◆ AIM OF THE EXERCISE
Could you write out everything from the line containing "Fiber & Yarns (170, 499)" down to the end of the lines, switching "Tubular" to "Tube" and changing nothing else? Leave the pictures out.

Item position entries:
▼

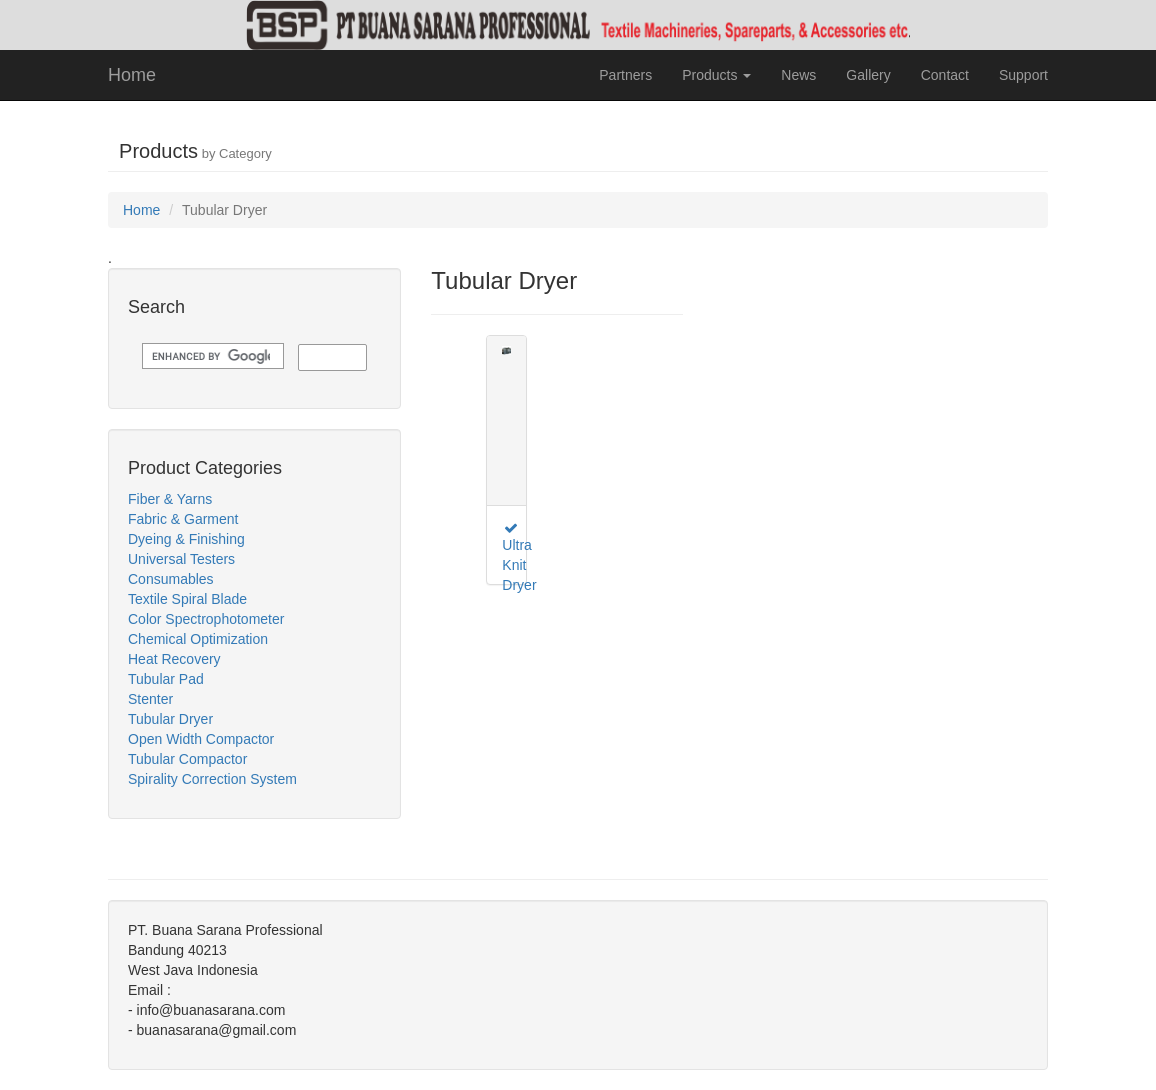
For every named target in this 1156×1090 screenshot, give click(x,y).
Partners (625, 75)
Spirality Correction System (212, 779)
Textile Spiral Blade (187, 599)
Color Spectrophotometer (206, 619)
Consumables (171, 579)
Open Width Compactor (201, 739)
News (798, 75)
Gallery (868, 75)
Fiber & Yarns (170, 499)
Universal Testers (181, 559)
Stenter (150, 699)
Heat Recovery (174, 659)
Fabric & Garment (183, 519)
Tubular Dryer (170, 719)
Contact (945, 75)
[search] (211, 356)
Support (1023, 75)
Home (132, 75)
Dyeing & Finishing (186, 539)
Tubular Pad (166, 679)
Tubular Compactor (187, 759)
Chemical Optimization (198, 639)
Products (716, 75)
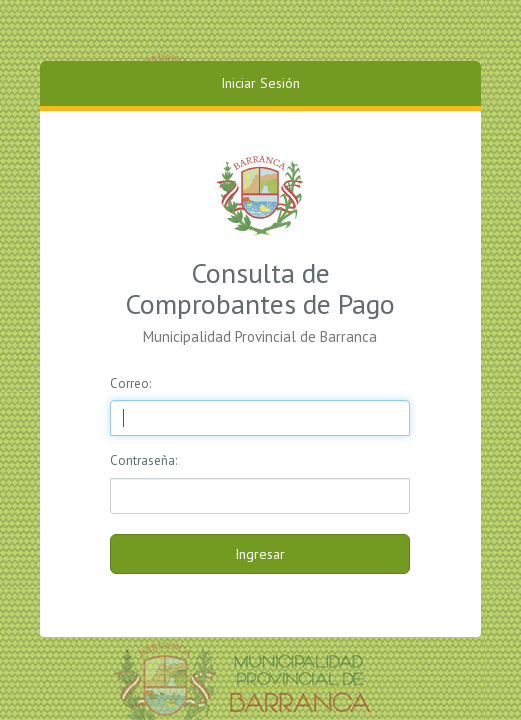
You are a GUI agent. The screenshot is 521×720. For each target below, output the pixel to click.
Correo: (130, 383)
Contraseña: (143, 460)
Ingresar (260, 554)
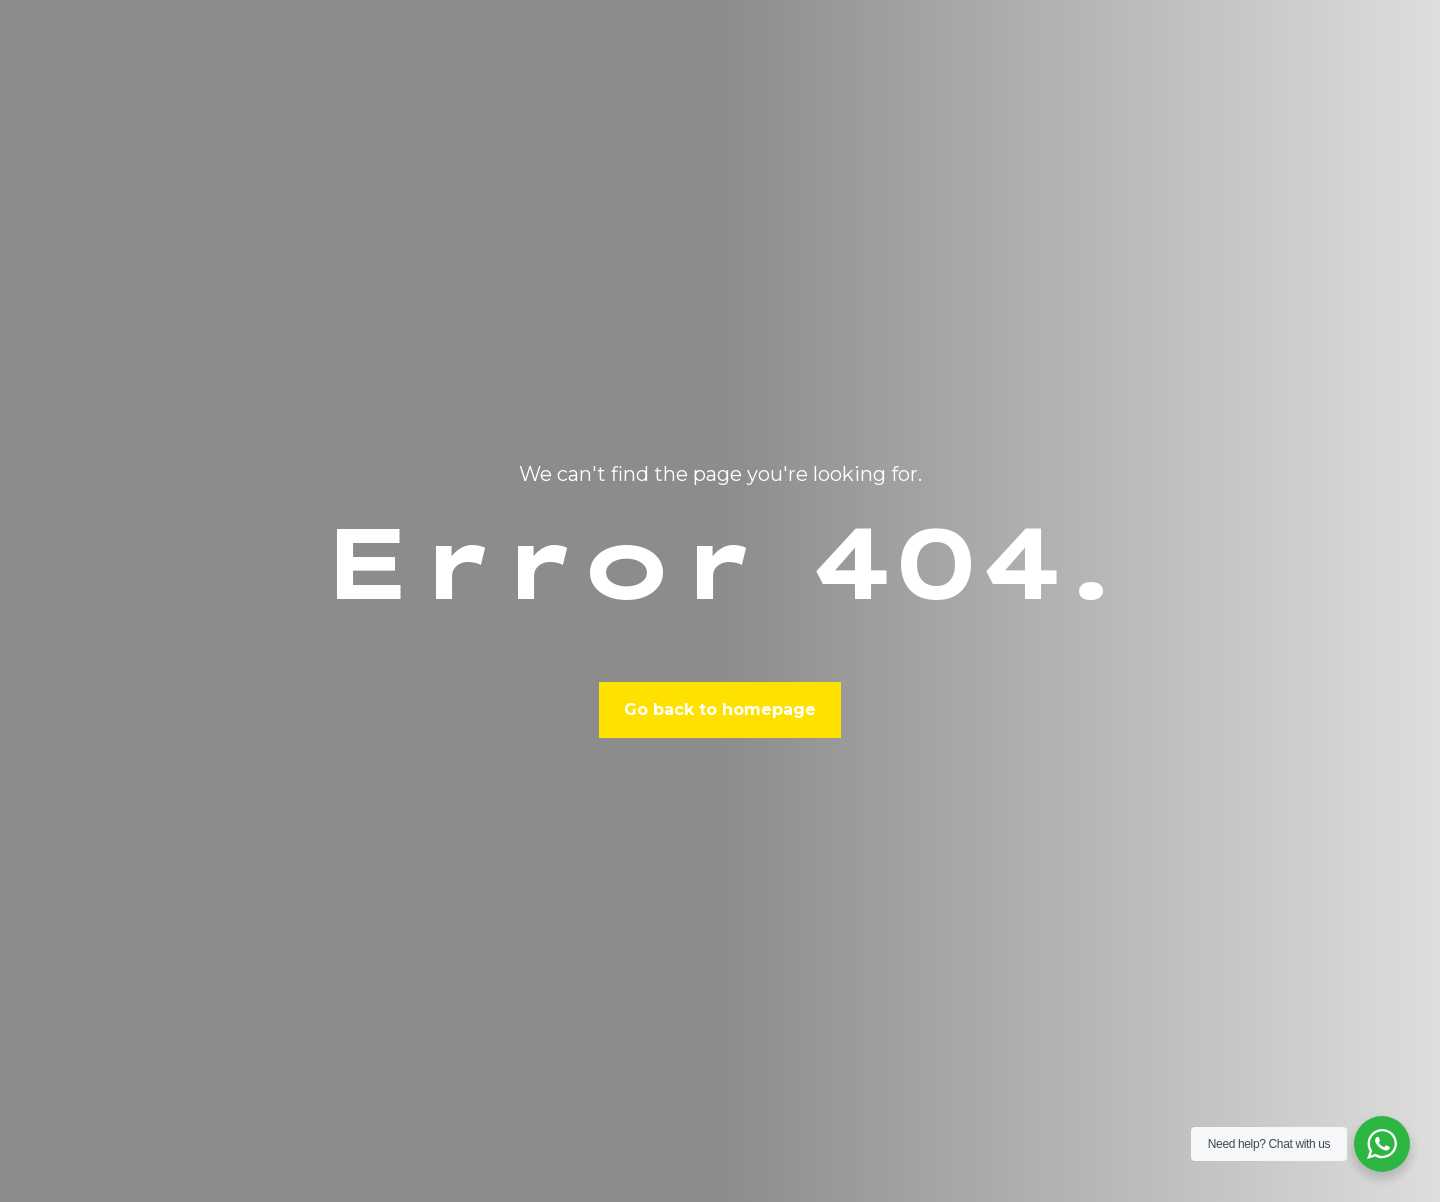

▲

◆ WORKED SOLUTION
Fiber & Yarns (170, 499)
Universal Testers (181, 559)
Stenter (150, 699)
Heat Recovery (174, 659)
Fabric & Garment (183, 519)
Tube Dryer (170, 719)
Contact (945, 75)
[search] (211, 356)
Support (1023, 75)
Home (132, 75)
Dyeing & Finishing (186, 539)
Tube Pad (166, 679)
Tube Compactor (187, 759)
Chemical Optimization (198, 639)
Products (716, 75)
You are a GUI agent. The screenshot is 521×720. For each target below, output the pixel to click.
Correo: (130, 383)
Contraseña: (143, 460)
Ingresar (260, 554)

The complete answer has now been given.